D&D 5E Why FR Is "Hated"

Yaarel

He Mage
The merging of the "Dungeons & Dragons" pop-culture name recognition with the "Forgotten Realms campaign setting" intellectual property, seems to create the following trending.

D&D = FR

Any other setting ≠ D&D

Either one plays "D&D" using the Forgotten Realms setting, or else one must use the non-D&D "Open Gaming License" using the 5e System Reference Document. We see this trend already in play in the DMs Guild, where indy-publishers must either cohere with the FR setting, or else cannot use the name "D&D", and must use the OGL to create their own product from scratch.

In other words, to play D&D, a player must use the Forgotten Realms setting (or something identical to the FR setting with its serial numbers filed off), or else use OGL.

It is instructive, that indy companies whose settings disresemble FR, must create their own products from scratch.
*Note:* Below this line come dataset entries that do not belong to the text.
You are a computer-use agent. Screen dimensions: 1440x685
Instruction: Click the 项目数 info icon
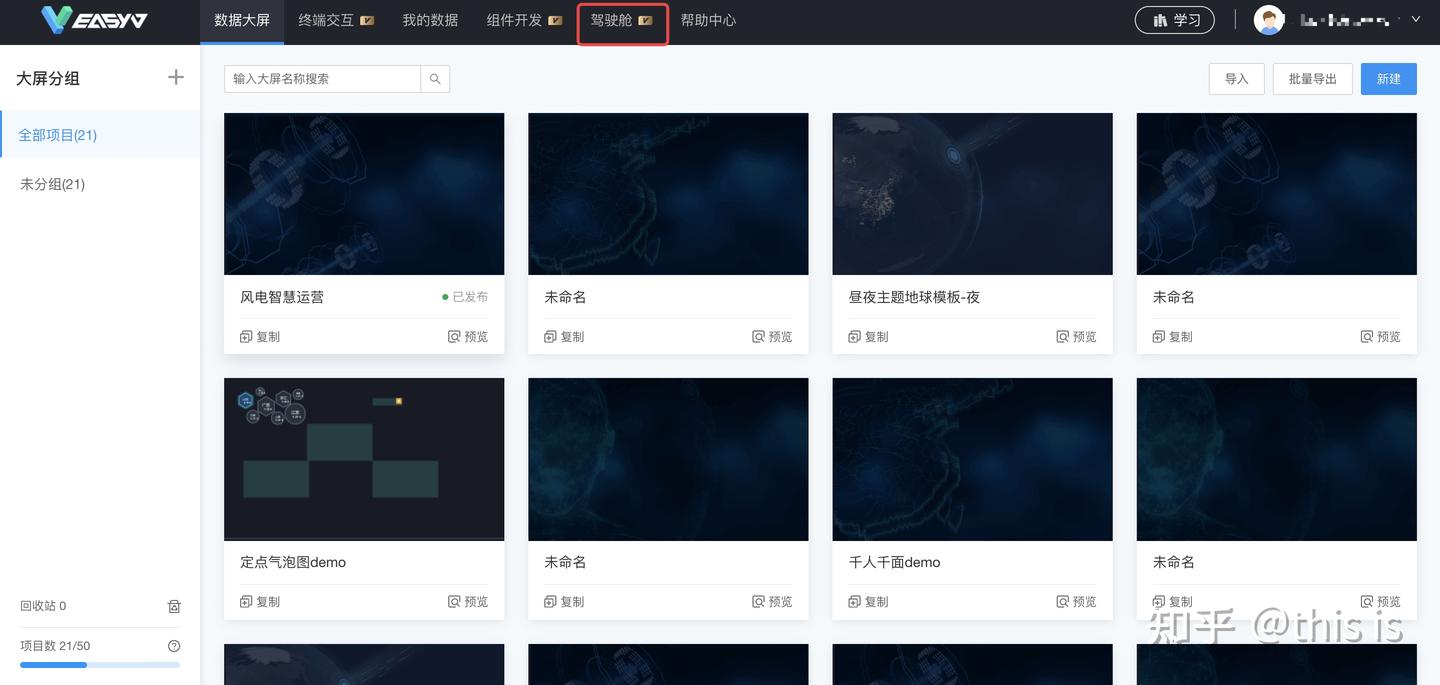(x=175, y=645)
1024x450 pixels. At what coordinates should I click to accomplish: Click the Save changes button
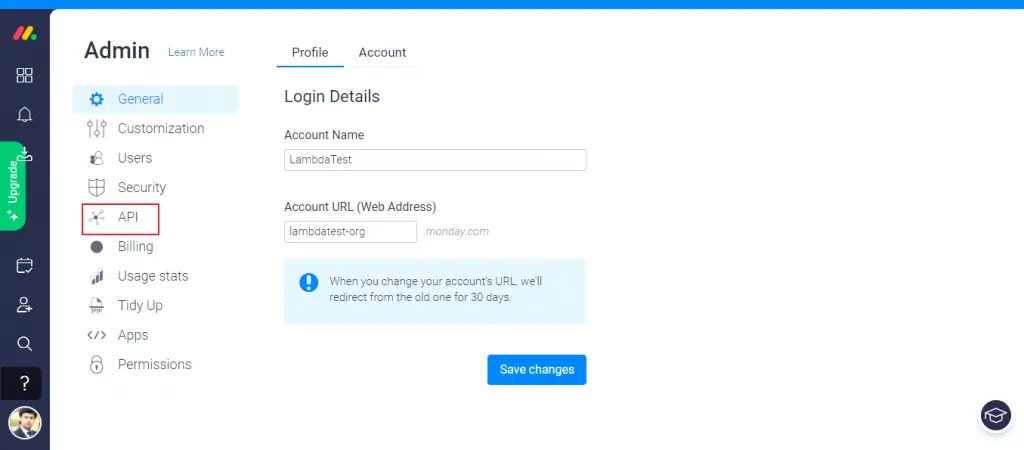point(536,369)
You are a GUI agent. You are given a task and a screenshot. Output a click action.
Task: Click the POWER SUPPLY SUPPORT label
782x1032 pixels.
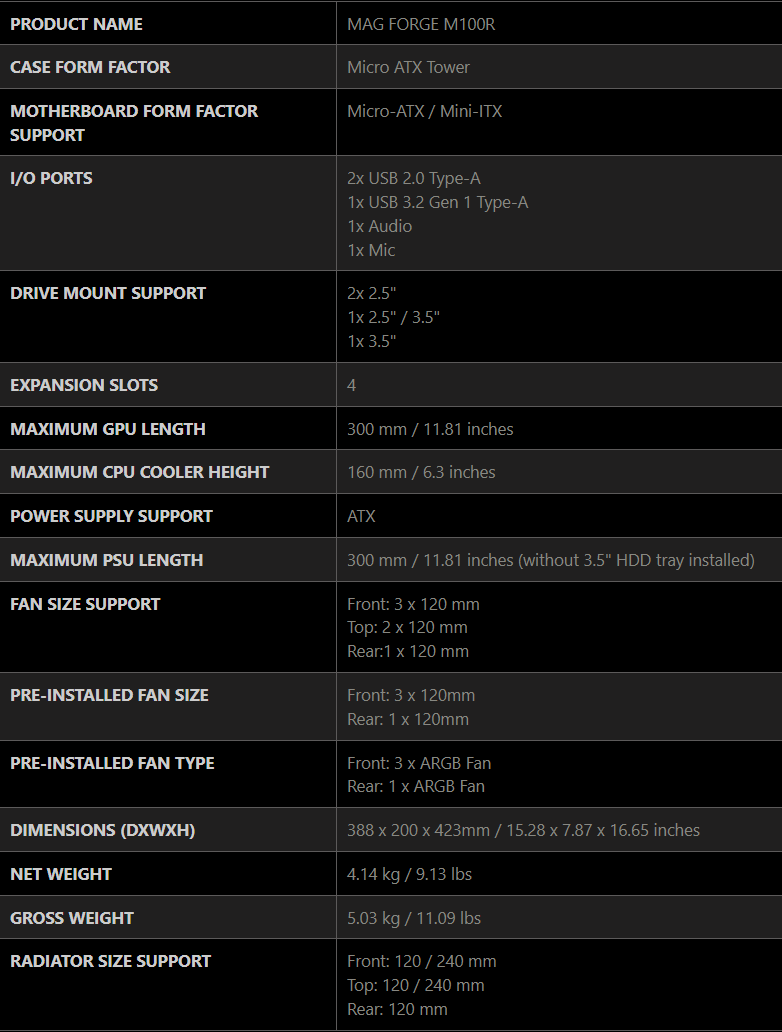coord(111,516)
For example, it is impossible for Adventures in Middle-Earth to consult the baked-in flavor of the FR-flavor Players Handbook, and still be able to evoke the ambiance of the Lord of the Rings setting. Cubicle 7 has no choice but to create its own players handbook entirely from scratch, from the ground up, and to never consult the official D&D Players Handbook.

It is either Forgotten Realms or the non-D&D 5e SRD.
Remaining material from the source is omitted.